§ **Exercise instructions**:
Update the part running from the line that contains "How do I perform: View" through the end of the material, writing those lines out again with each "Click the" changed to "Tap the" and nothing else altered.

Items from a dataset:
•••••

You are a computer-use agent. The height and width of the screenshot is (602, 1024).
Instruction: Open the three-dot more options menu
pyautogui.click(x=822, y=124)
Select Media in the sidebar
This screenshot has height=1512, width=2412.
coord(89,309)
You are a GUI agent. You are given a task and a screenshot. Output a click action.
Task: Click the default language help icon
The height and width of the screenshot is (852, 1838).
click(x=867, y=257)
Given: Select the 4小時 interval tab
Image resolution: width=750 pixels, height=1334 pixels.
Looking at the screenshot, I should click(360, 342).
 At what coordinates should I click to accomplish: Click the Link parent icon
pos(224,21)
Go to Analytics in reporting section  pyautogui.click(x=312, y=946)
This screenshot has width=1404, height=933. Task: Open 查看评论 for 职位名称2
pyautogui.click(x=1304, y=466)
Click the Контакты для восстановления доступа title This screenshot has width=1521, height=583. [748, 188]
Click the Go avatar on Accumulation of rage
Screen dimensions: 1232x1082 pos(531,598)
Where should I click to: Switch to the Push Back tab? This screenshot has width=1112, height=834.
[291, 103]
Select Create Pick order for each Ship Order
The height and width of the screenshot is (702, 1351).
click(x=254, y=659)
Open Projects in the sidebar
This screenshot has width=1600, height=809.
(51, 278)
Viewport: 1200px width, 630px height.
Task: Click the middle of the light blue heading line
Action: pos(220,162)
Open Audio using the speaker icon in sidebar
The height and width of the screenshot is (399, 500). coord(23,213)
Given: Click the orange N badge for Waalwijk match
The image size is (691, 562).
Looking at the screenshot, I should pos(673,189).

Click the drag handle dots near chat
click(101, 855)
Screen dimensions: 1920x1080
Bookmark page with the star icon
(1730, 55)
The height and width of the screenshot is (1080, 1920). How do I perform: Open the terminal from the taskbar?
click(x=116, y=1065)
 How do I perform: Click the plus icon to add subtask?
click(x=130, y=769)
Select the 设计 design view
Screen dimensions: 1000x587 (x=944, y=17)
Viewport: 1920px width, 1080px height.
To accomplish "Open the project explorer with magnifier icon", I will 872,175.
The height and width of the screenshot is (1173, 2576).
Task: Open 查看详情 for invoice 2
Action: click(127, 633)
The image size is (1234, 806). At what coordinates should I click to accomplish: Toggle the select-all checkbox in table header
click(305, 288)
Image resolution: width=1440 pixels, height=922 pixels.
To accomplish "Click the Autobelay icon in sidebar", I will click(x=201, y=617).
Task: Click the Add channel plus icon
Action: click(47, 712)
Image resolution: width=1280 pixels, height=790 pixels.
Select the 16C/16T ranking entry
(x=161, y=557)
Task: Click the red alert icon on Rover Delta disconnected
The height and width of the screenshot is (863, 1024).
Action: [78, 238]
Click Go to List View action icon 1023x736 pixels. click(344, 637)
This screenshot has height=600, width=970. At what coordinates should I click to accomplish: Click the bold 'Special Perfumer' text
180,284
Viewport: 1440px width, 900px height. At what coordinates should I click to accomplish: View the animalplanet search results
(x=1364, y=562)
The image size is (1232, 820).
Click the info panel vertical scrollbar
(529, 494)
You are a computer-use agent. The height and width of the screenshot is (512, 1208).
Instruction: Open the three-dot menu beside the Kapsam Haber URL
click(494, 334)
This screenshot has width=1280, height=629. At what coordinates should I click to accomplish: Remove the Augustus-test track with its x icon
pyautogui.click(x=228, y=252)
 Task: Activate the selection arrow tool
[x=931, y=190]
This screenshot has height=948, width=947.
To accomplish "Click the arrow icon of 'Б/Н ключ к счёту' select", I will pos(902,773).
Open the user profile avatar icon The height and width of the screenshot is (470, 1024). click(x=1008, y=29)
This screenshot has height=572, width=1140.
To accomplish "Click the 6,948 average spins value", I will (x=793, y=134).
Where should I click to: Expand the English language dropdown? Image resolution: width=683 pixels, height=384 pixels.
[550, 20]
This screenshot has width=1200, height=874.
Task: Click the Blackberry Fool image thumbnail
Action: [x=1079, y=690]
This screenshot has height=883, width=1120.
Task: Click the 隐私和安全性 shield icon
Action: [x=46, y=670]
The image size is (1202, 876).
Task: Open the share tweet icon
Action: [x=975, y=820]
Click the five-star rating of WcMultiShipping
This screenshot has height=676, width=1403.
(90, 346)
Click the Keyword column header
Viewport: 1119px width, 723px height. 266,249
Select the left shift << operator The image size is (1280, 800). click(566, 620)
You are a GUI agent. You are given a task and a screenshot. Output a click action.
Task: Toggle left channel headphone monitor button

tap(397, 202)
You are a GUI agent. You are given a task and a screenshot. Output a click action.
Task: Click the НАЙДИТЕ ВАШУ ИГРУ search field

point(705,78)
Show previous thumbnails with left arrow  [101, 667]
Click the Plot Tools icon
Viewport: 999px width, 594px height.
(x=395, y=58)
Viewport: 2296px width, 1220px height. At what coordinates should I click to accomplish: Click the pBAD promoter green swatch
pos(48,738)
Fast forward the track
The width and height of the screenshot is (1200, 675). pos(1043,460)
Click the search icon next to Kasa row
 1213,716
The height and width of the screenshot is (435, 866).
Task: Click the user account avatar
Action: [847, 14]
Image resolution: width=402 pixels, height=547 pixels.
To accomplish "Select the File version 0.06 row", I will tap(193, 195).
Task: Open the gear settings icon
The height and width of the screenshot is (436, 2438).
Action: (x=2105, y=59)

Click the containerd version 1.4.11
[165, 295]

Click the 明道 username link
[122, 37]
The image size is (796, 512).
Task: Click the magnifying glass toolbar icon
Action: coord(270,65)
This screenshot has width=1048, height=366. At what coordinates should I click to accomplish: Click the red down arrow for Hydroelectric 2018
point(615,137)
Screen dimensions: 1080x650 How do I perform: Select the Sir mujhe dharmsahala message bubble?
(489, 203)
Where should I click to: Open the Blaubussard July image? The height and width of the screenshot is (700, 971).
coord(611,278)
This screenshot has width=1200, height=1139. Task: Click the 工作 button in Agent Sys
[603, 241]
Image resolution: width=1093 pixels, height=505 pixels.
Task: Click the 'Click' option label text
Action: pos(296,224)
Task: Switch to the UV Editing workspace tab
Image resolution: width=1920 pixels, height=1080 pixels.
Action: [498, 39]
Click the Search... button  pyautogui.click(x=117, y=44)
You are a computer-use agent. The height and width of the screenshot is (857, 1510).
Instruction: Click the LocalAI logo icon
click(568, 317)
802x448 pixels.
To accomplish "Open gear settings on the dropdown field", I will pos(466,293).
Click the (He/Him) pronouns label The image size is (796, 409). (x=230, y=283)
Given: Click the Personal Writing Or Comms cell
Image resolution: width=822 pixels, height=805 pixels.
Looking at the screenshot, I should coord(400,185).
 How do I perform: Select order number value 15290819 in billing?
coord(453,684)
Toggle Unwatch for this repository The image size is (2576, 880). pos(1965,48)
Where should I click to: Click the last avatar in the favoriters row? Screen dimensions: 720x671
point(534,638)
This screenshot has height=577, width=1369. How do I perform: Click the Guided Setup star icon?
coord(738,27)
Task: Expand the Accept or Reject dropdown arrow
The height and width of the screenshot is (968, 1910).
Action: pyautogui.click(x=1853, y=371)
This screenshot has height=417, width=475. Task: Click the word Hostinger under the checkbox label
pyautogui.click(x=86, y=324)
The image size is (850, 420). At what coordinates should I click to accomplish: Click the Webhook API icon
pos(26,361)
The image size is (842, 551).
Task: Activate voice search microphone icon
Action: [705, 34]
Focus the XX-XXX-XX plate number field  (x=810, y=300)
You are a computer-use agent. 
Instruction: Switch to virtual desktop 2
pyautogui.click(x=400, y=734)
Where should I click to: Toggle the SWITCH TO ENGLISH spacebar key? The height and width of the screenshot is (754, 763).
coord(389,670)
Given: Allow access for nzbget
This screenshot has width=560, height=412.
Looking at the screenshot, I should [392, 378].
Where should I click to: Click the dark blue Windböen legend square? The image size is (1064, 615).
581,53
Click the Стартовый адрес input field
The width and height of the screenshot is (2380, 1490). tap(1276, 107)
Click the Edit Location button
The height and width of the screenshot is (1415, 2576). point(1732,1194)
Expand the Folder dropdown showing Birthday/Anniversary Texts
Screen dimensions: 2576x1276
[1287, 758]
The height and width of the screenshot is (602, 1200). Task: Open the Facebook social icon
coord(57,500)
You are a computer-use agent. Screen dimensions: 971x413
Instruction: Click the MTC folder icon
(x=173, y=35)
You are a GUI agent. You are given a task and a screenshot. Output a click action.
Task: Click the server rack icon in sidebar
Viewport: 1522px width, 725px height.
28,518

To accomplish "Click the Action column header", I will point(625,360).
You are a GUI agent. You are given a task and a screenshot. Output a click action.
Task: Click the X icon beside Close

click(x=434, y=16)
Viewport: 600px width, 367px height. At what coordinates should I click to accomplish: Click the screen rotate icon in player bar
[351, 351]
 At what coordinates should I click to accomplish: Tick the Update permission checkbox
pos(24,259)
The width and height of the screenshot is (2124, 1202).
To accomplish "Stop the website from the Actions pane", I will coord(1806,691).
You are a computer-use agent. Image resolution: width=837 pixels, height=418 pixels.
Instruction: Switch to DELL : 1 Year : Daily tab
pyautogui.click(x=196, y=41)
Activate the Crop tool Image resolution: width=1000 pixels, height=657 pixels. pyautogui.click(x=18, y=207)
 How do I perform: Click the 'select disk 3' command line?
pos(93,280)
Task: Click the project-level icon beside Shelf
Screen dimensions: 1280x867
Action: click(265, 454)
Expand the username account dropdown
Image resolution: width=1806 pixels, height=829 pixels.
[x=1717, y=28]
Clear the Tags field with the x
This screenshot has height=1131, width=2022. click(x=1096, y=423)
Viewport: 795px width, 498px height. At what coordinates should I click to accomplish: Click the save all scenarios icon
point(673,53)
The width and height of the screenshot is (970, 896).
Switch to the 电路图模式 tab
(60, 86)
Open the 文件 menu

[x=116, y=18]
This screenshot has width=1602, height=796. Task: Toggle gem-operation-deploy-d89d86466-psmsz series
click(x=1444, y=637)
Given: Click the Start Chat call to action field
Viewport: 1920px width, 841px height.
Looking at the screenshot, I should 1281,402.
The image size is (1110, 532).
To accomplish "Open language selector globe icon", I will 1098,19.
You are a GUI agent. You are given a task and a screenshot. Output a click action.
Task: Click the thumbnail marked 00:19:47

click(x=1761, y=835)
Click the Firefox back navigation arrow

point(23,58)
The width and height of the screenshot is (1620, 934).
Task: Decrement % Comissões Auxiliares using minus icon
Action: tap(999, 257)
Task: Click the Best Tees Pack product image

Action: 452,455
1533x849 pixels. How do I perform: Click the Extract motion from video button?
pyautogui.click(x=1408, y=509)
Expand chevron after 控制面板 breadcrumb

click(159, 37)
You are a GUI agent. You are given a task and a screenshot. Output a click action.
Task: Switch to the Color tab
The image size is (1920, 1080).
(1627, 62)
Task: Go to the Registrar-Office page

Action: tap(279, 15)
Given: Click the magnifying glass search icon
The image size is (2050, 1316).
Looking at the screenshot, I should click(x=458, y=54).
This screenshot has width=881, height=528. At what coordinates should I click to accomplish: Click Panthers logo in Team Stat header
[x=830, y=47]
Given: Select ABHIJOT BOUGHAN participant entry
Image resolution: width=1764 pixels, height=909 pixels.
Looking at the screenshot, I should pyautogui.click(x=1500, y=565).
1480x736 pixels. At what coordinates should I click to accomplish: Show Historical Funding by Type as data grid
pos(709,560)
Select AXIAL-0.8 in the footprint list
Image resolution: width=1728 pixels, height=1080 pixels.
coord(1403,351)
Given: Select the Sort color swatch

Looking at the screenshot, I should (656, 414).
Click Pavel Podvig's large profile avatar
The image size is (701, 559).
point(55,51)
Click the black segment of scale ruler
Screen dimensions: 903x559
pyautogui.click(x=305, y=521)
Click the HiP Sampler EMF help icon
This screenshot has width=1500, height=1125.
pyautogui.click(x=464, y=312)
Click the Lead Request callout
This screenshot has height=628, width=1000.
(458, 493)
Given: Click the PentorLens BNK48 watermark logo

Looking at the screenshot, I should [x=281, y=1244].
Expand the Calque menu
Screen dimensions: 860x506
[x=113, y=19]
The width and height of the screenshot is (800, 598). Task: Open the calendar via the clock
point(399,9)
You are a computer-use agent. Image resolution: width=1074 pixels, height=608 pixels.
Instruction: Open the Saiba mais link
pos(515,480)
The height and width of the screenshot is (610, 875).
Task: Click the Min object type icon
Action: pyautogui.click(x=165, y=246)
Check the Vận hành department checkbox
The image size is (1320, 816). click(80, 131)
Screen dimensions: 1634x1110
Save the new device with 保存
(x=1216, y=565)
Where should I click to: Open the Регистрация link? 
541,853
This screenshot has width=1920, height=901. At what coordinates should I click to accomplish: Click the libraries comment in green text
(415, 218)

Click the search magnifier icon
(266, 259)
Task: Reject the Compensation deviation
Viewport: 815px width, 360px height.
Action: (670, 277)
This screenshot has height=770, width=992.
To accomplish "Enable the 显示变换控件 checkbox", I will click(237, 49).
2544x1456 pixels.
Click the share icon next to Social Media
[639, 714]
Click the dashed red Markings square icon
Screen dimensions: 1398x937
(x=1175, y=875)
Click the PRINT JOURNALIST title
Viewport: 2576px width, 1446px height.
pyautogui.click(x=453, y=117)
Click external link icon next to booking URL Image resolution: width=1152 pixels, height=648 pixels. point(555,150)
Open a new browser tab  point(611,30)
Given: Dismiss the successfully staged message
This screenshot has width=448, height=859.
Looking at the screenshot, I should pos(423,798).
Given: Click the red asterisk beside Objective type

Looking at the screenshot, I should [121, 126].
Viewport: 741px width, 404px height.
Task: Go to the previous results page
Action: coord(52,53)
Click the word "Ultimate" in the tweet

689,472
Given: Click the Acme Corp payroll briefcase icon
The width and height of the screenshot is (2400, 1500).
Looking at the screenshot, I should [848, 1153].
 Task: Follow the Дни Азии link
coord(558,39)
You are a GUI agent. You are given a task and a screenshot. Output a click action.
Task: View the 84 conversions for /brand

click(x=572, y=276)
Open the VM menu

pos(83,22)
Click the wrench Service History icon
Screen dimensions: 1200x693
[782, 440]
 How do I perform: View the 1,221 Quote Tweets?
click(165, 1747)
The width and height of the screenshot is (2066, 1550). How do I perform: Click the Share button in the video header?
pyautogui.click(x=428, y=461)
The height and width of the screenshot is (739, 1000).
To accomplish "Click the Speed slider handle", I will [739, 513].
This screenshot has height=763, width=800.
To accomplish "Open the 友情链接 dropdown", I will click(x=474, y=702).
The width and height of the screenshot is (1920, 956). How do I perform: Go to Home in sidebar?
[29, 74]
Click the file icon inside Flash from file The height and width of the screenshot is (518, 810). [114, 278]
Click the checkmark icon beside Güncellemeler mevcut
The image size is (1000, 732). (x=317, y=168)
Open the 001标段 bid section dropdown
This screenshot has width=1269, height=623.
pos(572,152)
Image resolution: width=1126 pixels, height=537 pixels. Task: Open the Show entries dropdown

•••••

§ **Answer to this problem**:
 How do I perform: View the 1,221 Quote Tweets?
click(165, 1747)
The width and height of the screenshot is (2066, 1550). How do I perform: Tap the Share button in the video header?
pyautogui.click(x=428, y=461)
The height and width of the screenshot is (739, 1000).
To accomplish "Tap the Speed slider handle", I will [739, 513].
This screenshot has height=763, width=800.
To accomplish "Open the 友情链接 dropdown", I will click(x=474, y=702).
The width and height of the screenshot is (1920, 956). How do I perform: Go to Home in sidebar?
[29, 74]
Tap the file icon inside Flash from file The height and width of the screenshot is (518, 810). [114, 278]
Tap the checkmark icon beside Güncellemeler mevcut
The image size is (1000, 732). (x=317, y=168)
Open the 001标段 bid section dropdown
This screenshot has width=1269, height=623.
pos(572,152)
Image resolution: width=1126 pixels, height=537 pixels. Task: Open the Show entries dropdown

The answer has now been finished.